= Link concordance =

Link equivalence relation weaker than isotopy but stronger than homotopy

In mathematics, two links $L_0 \subset S^n$ and $L_1 \subset S^n$ are concordant if there exists an embedding $f : L_0 \times [0,1] \to S^n \times [0,1]$ such that $f(L_0 \times \{0\}) = L_0 \times \{0\}$ and $f(L_0 \times \{1\}) = L_1 \times \{1\}$.

By its nature, link concordance is an equivalence relation. It is weaker than isotopy, and stronger than homotopy: isotopy implies concordance implies homotopy. A link is a slice link if it is concordant to the unlink.

== Concordance invariants ==
A function of a link that is invariant under concordance is called a concordance invariant.

The linking number of any two components of a link is one of the most elementary concordance invariants. The signature of a knot is also a concordance invariant.

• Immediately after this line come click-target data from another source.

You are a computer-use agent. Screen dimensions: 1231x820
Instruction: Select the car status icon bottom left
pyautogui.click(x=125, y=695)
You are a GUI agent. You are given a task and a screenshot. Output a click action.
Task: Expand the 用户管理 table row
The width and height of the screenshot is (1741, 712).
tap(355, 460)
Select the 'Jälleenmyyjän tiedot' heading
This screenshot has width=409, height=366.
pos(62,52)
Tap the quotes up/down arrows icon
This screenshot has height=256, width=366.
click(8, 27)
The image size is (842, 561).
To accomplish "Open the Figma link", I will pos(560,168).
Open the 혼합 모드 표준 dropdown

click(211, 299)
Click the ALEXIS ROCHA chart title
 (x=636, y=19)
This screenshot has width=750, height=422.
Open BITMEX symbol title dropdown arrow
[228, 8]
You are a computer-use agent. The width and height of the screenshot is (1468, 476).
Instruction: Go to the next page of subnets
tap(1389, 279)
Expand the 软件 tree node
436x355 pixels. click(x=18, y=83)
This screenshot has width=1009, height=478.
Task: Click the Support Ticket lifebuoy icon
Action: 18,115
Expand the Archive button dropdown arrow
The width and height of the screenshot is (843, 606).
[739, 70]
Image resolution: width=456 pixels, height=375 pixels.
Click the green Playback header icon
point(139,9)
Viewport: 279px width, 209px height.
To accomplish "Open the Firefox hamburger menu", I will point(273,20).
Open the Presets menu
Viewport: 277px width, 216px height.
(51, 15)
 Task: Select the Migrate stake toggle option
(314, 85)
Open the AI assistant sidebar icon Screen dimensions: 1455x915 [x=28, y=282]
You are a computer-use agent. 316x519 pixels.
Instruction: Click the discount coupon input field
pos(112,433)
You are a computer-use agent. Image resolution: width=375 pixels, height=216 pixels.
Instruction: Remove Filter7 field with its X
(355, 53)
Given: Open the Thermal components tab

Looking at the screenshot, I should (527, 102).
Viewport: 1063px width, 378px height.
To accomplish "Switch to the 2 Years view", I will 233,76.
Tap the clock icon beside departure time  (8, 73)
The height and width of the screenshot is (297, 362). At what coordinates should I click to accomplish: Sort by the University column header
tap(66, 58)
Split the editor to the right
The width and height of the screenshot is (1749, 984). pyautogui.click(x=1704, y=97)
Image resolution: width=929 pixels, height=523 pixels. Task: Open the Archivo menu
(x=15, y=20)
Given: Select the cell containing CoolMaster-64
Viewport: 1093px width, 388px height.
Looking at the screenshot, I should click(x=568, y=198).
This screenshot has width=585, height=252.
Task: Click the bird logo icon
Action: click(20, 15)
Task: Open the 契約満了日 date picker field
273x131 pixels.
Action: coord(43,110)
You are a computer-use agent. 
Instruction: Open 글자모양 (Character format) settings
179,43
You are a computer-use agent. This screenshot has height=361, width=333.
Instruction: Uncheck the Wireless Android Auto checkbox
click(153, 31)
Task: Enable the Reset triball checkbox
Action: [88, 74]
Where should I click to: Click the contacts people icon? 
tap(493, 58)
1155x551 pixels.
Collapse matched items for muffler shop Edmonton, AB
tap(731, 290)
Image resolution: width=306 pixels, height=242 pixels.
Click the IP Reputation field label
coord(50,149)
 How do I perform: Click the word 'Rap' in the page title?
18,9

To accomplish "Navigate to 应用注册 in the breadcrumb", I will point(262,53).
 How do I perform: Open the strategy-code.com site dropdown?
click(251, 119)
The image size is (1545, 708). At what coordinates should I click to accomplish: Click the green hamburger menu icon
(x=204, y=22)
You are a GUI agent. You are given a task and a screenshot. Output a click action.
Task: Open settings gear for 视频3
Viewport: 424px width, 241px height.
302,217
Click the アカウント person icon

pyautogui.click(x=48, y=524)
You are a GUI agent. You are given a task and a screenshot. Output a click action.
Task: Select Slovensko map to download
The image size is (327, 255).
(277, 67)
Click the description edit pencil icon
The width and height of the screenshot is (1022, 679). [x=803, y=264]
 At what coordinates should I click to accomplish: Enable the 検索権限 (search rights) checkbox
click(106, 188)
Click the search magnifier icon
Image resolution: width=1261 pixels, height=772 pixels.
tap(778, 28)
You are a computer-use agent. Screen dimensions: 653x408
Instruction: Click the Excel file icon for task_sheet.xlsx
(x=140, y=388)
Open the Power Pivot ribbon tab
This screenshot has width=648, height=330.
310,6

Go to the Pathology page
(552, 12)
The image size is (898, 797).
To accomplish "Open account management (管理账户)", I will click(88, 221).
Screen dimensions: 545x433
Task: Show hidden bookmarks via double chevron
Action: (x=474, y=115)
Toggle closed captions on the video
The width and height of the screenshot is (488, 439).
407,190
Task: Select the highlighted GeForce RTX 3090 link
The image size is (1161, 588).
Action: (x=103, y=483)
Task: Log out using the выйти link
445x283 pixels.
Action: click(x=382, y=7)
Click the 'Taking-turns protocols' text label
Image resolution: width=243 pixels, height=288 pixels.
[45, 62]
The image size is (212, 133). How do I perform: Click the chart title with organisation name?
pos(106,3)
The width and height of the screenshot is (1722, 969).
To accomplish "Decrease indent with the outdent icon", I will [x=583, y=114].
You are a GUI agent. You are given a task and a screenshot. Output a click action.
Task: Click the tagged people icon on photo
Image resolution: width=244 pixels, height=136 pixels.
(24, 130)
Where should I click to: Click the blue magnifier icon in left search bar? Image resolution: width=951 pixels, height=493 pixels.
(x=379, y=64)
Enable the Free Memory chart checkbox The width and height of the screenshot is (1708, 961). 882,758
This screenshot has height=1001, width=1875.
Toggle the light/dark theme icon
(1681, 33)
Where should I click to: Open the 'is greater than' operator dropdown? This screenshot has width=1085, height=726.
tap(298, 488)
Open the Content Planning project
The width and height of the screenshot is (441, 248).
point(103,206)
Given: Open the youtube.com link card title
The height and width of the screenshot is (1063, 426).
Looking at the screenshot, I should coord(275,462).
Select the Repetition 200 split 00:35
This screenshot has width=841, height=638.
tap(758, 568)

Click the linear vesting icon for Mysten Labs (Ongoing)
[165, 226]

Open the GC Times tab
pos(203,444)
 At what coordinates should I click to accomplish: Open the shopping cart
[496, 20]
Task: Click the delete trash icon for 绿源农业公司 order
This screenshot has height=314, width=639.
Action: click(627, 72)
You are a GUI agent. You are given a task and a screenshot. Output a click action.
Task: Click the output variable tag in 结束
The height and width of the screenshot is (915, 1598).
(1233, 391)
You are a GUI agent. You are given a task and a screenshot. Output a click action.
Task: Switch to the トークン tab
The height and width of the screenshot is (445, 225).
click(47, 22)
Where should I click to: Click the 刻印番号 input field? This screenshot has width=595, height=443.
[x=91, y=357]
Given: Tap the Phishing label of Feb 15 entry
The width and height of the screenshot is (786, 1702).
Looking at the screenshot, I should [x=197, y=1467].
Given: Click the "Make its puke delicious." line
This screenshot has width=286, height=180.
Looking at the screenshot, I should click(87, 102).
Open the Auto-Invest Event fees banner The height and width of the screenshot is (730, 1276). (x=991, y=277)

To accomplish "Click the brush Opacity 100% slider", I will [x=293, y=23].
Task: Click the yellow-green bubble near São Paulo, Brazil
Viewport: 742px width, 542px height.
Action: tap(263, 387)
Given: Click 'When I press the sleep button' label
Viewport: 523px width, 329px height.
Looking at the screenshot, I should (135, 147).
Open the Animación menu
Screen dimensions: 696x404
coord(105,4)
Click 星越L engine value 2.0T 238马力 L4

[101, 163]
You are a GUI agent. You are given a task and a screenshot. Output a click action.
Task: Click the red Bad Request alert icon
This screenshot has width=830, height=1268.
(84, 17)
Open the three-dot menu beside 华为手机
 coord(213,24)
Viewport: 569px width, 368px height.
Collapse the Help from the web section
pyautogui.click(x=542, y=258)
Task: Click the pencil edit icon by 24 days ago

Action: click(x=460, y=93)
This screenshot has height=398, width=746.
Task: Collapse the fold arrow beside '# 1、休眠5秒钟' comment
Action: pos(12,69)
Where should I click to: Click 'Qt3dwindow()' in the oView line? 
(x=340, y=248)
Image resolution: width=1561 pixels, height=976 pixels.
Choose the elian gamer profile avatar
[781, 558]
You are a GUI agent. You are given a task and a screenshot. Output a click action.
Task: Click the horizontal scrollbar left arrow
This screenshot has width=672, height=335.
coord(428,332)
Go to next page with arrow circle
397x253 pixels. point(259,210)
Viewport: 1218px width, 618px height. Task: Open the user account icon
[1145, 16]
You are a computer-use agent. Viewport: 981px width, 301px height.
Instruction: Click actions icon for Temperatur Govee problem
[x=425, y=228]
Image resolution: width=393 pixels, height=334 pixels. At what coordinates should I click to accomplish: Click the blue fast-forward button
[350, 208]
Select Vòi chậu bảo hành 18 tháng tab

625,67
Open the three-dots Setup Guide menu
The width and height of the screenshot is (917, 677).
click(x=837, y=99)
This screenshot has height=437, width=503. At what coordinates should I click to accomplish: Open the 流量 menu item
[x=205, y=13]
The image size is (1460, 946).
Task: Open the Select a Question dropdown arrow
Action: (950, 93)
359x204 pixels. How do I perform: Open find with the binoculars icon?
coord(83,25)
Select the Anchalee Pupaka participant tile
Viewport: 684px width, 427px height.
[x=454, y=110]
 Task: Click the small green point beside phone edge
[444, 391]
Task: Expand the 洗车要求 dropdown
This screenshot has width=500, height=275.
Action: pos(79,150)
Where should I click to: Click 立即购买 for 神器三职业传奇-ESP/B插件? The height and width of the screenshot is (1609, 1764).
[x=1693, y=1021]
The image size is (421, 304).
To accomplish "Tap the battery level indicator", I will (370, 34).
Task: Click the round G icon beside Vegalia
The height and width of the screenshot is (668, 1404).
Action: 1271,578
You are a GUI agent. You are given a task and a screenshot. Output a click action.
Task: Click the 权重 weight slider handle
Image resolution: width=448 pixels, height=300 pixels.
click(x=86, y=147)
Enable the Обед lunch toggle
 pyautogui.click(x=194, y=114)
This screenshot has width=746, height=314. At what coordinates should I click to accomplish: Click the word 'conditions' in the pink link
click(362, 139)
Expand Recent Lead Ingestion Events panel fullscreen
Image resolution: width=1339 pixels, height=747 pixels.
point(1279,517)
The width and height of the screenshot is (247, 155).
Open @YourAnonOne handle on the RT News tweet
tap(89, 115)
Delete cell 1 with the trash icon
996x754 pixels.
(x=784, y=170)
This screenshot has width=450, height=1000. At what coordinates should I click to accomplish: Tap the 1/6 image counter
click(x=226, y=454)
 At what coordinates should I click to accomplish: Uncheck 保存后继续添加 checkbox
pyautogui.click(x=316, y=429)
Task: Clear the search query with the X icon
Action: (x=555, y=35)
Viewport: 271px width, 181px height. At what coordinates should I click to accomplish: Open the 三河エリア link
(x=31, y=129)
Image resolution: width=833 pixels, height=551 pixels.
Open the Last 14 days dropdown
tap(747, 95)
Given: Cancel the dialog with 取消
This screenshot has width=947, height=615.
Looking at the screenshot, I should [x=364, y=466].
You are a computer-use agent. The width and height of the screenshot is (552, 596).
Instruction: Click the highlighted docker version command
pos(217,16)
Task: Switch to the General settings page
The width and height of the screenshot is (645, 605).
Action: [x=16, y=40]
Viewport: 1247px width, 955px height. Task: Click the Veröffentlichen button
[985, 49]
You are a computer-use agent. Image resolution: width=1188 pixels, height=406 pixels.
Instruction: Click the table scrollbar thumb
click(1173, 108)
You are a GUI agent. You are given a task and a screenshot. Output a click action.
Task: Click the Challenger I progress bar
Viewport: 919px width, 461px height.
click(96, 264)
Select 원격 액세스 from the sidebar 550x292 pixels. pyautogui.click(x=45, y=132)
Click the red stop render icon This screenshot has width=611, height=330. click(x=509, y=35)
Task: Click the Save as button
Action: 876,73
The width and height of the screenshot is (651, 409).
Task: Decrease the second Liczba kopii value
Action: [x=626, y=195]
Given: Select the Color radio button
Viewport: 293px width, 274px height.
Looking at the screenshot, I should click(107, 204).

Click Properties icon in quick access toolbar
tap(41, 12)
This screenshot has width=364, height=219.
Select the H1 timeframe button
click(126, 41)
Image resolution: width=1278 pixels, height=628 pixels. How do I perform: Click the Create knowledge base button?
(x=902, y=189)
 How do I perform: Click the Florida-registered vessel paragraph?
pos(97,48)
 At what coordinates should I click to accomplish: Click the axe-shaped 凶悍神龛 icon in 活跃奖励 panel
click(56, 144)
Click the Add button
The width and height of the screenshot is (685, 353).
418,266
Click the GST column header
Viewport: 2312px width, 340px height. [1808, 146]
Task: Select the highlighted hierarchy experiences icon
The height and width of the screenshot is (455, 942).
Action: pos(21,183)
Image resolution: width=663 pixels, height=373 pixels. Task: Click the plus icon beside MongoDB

A subtler concordance invariant are the Milnor invariants, and in fact all rational finite type concordance invariants are Milnor invariants and their products, though non-finite type concordance invariants exist.

== Higher dimensions ==
One can analogously define concordance for any two submanifolds $M_0, M_1 \subset N$. In this case one considers two submanifolds concordant if there is a cobordism between them in $N \times [0,1],$ i.e., if there is a manifold with boundary $W \subset N \times [0,1]$ whose boundary consists of $M_0 \times \{0\}$ and $M_1 \times \{1\}.$

This higher-dimensional concordance is a relative form of cobordism – it requires two submanifolds to be not just abstractly cobordant, but "cobordant in N".